Too Full of Beer (A 19th century song of the English working classes)

For Reform we feels too lazy, too full o' beer.

Much malt liquor makes us hazy, too full o' beer.

We don't want no alteration, of the present Legislation,

't won't affect out siitiwation, too full o' beer.

We've the means to bile our kettles, too full o' beer.

Not bad off for drink and wittles, too full o' beer.

When we got no work nor wages, Politics our minds engages,

Till such time we never rages, too full o' beer.

Will this here Reform, we axes, too full o' beer.

Clear us quite of rates and taxes, too full o' beer.

Income-Tax the middlin' classes, Load unequal - patient asses ! -

But it don't oppress the masses, too full o' beer.

We be willin' to be quiet, too full o' beer.

Not a bit inclined to riot, too full o' beer.

From the ale that's sound and nappy, Him as wants a change is sappy,

Wot's the odds so long's you're happy, too full o' beer.

----------------------------------------------------------------------------

Hmmm. All of this about beer is making me a wee bit thirsty - maybe I'll come back to this here thread for a nip of that never-empty glass later.

-- Rob Michaels (sonofdust@net.com), April 11, 1999.

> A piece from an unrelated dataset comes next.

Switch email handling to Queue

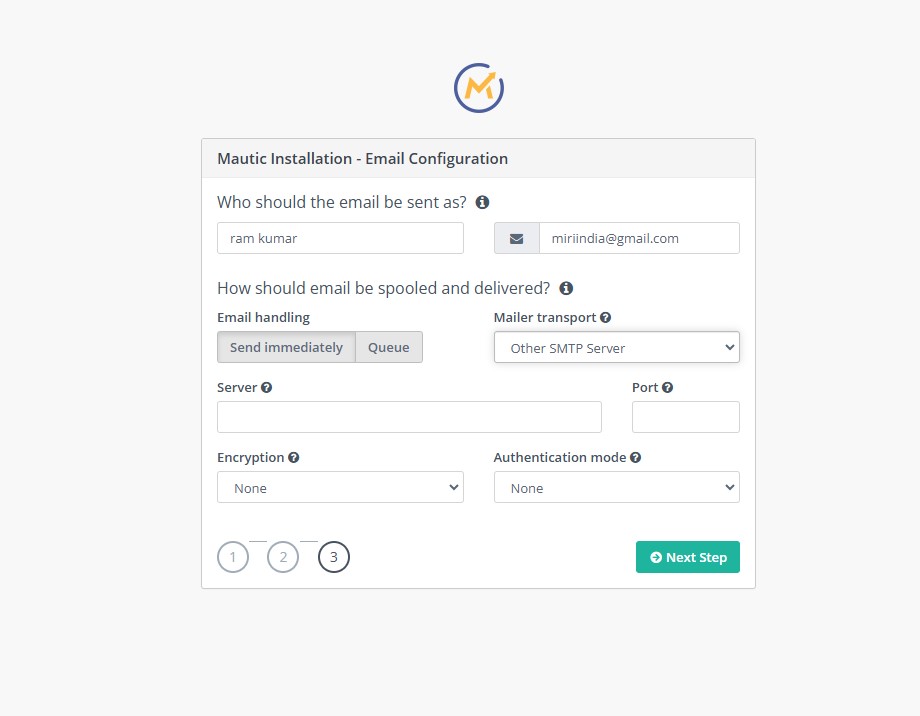pos(389,347)
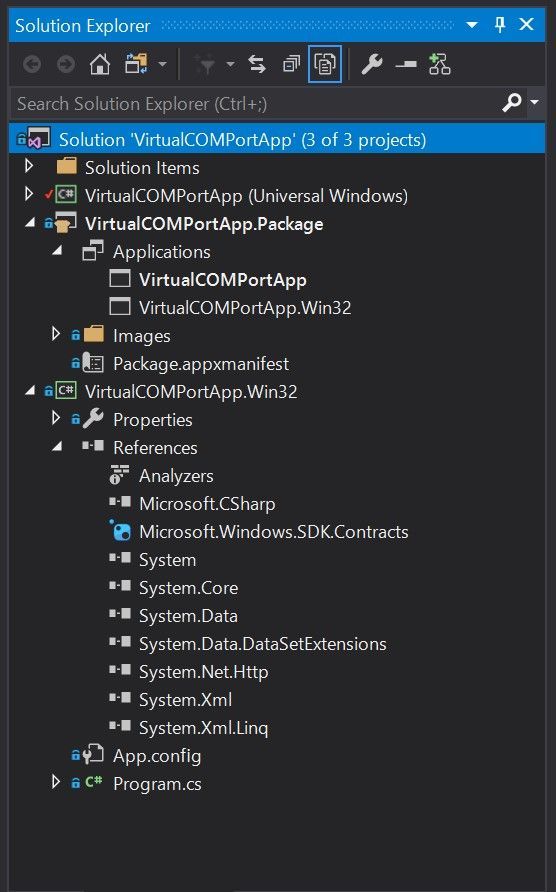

A poet I'm not -- congratulations to all FRLians and lurking friends for hanging in there (or out there/or up there/or under there). Keep up the preps and the chins.

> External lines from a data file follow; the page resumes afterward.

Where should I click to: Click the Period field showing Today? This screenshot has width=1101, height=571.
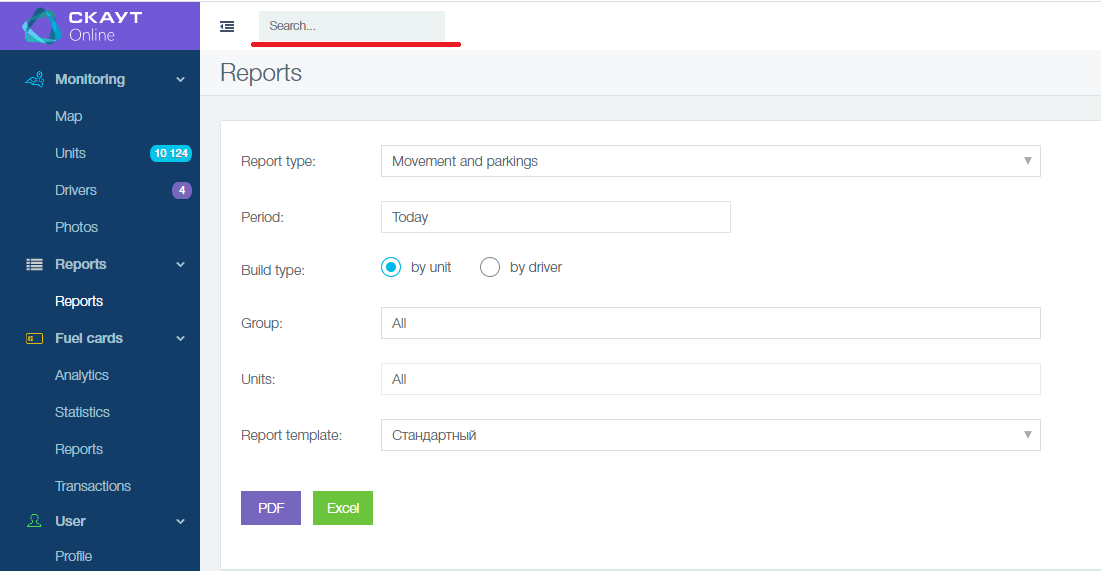pos(555,217)
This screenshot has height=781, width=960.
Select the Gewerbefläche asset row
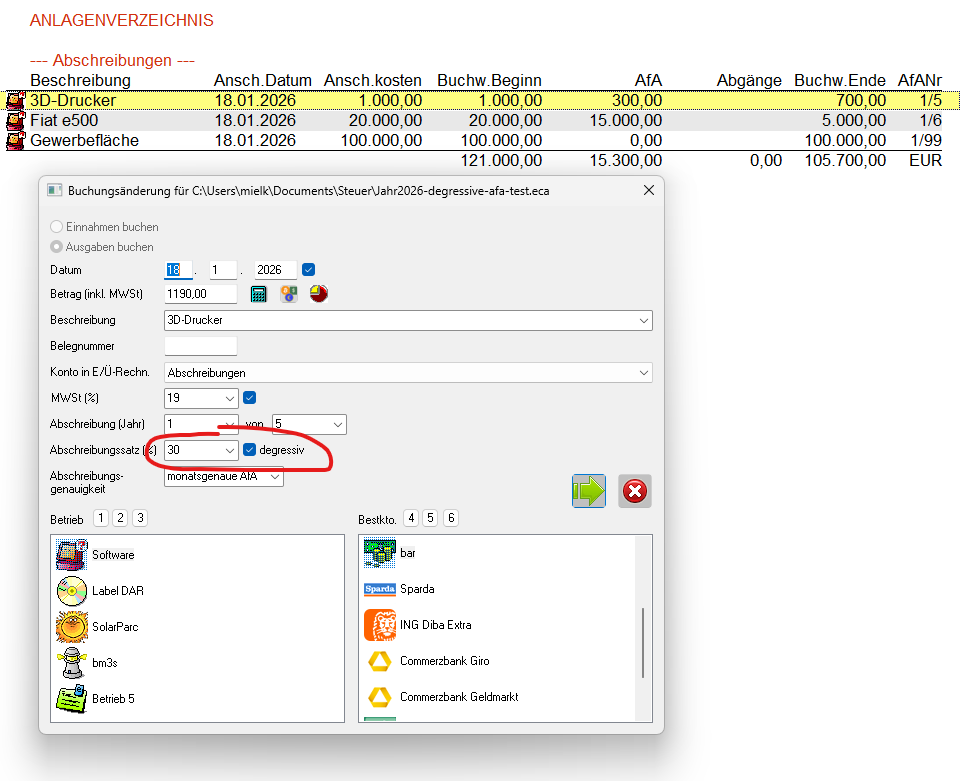click(85, 141)
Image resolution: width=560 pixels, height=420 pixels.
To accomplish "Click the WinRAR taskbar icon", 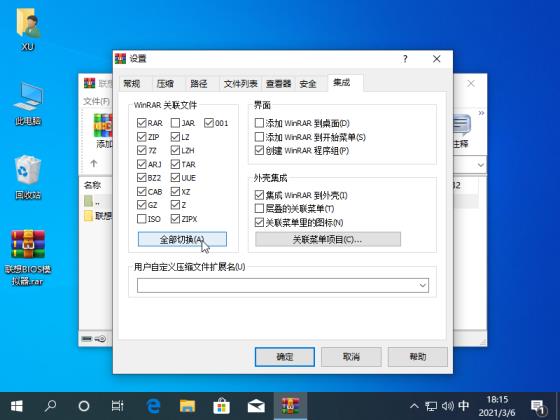I will (290, 406).
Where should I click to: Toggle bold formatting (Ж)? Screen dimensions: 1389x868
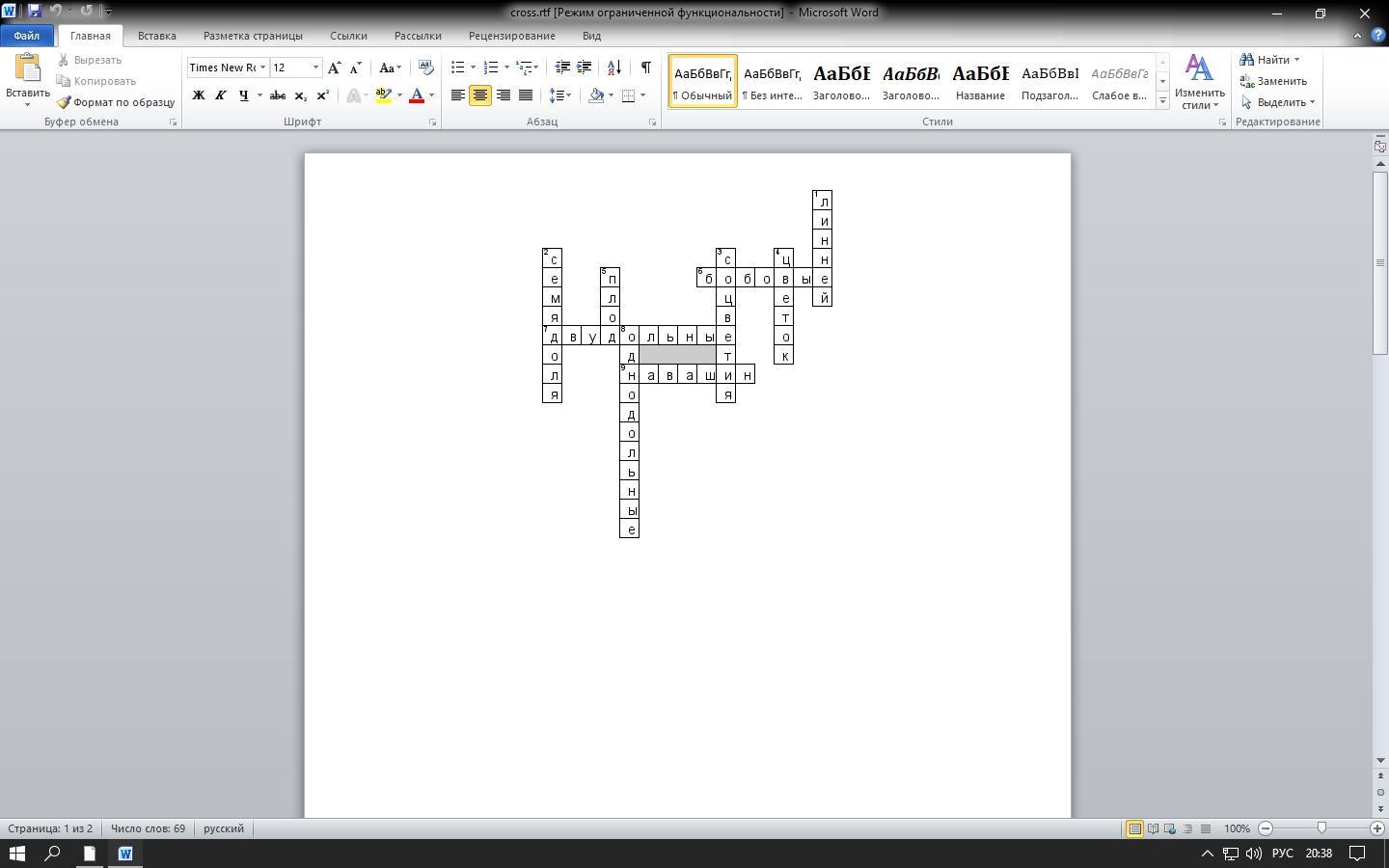pos(199,95)
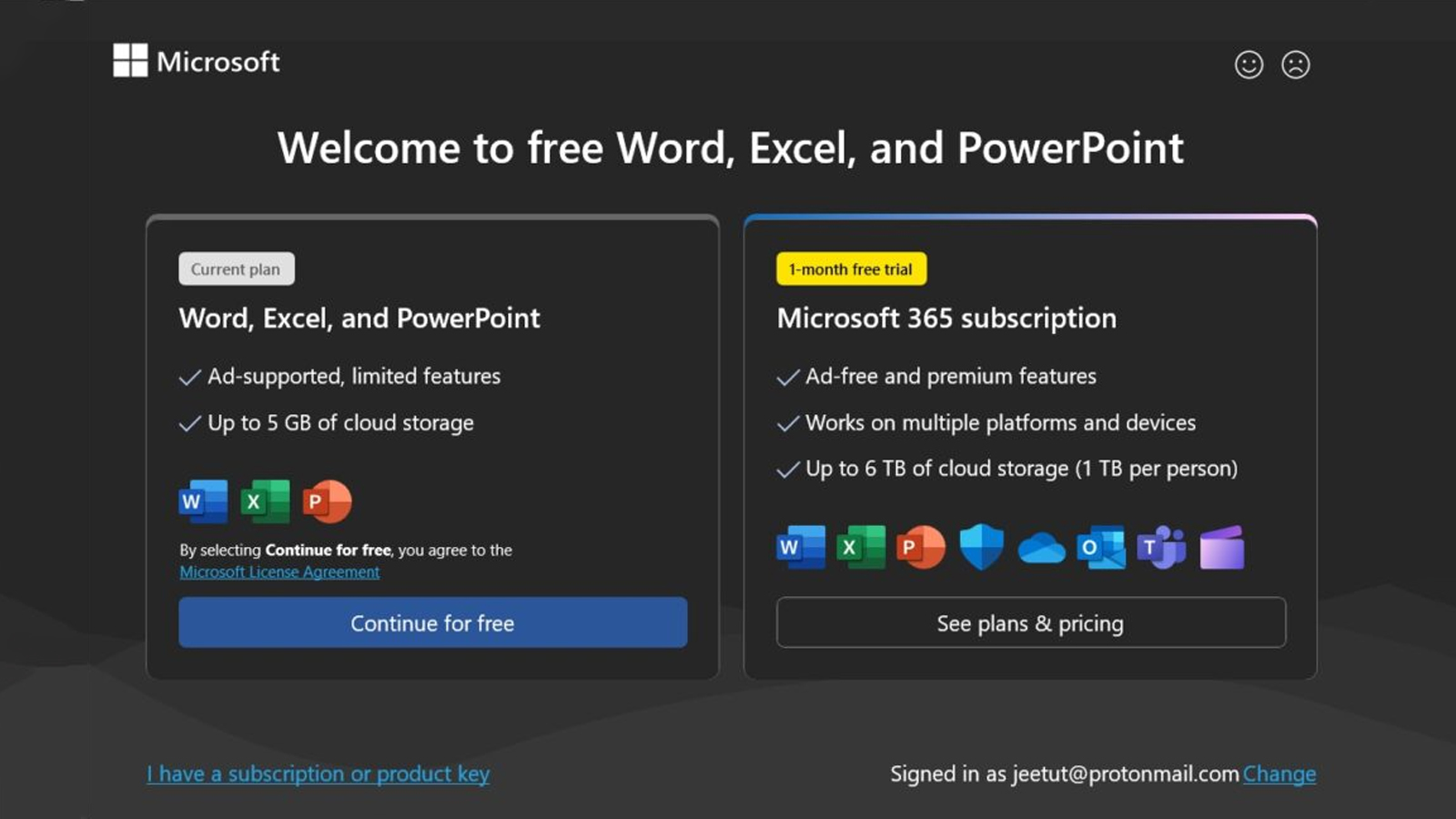Viewport: 1456px width, 819px height.
Task: Click the Microsoft Teams icon
Action: 1161,547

-- Lois Knorr (knorr@attcanada.net), April 11, 1999.

The beer post seems like the "where's the orchestra"....here we are..we are just doing... just drinking...just living..Where's the geese? LOL I have other lyrics and poems to post but I'll refrain for now....

-- Donna Barthuley (moment@pacbell.net), April 11, 1999.

Help! It took 3 tries to load this whole thread! Have 32M RAM, guess will have to add more ;-) Know we voted a ways back, & then we voted to stay here & continue, but how will we ever reach the end after today? Helppppppp yelp!

-- Ashton & Leska in Cascadia (allaha@earthlink.net), April 11, 1999.

Ashton and Leska: Your plea for help has been heard. With almost 600 answers plus pictures I think it is time to start a new FRL thread. We haven't heard from Chris and some others for a while either, possibly due to them not being able to load it! We simply cannot have a situation where FRLians do not have access to their Fruitcake data.

FRLians: I motion, on this auspicious or suspicious or delicious anniversary, to give birth to a son or daughter KYF thread.

Will someone second the motion?

-- Rob Michaels (sonofdust@net.com), April 11, 1999.


Being a procrastinating man of action and intrigue (Austin Powers was a slow student of mine) I second teh motion, declare it passed (ANARCHY REIGNS) and, well, gave birth to a new thread before looking at the motion. Thought it had passed already. (snuffle snuffle, rubbing up the shine of my shoes on teh oposite pants leg, hat in hand, AW SHUCKS, sir......

Chuck

-- chuck, a Night Driver (rienzoo@en.com), April 11, 1999.


http://www.greenspun.com/bboard/q-and-a-fetch-msg.tcl?msg_id=000hxd ANYWAY, here's the link, incase you go to recent answers FIRST.

Know Your Fruitcake, The Second

Chuck



-- chuck, a Night Driver (rienzoo@en.com), April 11, 1999.


Rob, on the off chance that you are still getting e notification on this thread - We Miss YOU!

Hope whatever it is that's kept you away has been good news, not bad. Come back when you can, see you on FC2 :-)

-- Tricia the Canuck (jayles@telusplanet.net), April 30, 1999.


Hi Tricia. First of all, thank you so much for your concern. I have missed you also (and our usual FRLian goodnight rhymes) and my other FRLians friends too. It's been very hectic at my job with our Y2K deadlines coming up. This included some business travel too. With Spring here, I have also been doing some more outside projects around the house. Haven't done any posting in two weeks, and not even much lurking. It was a good coincidence that I got online and checked in this morning and saw the old thread active. Hope to be back contributing after all this work is done, which won't be too much longer. I'll post to the KYF II thread when I get back. Hope all is well with everyone, Rob.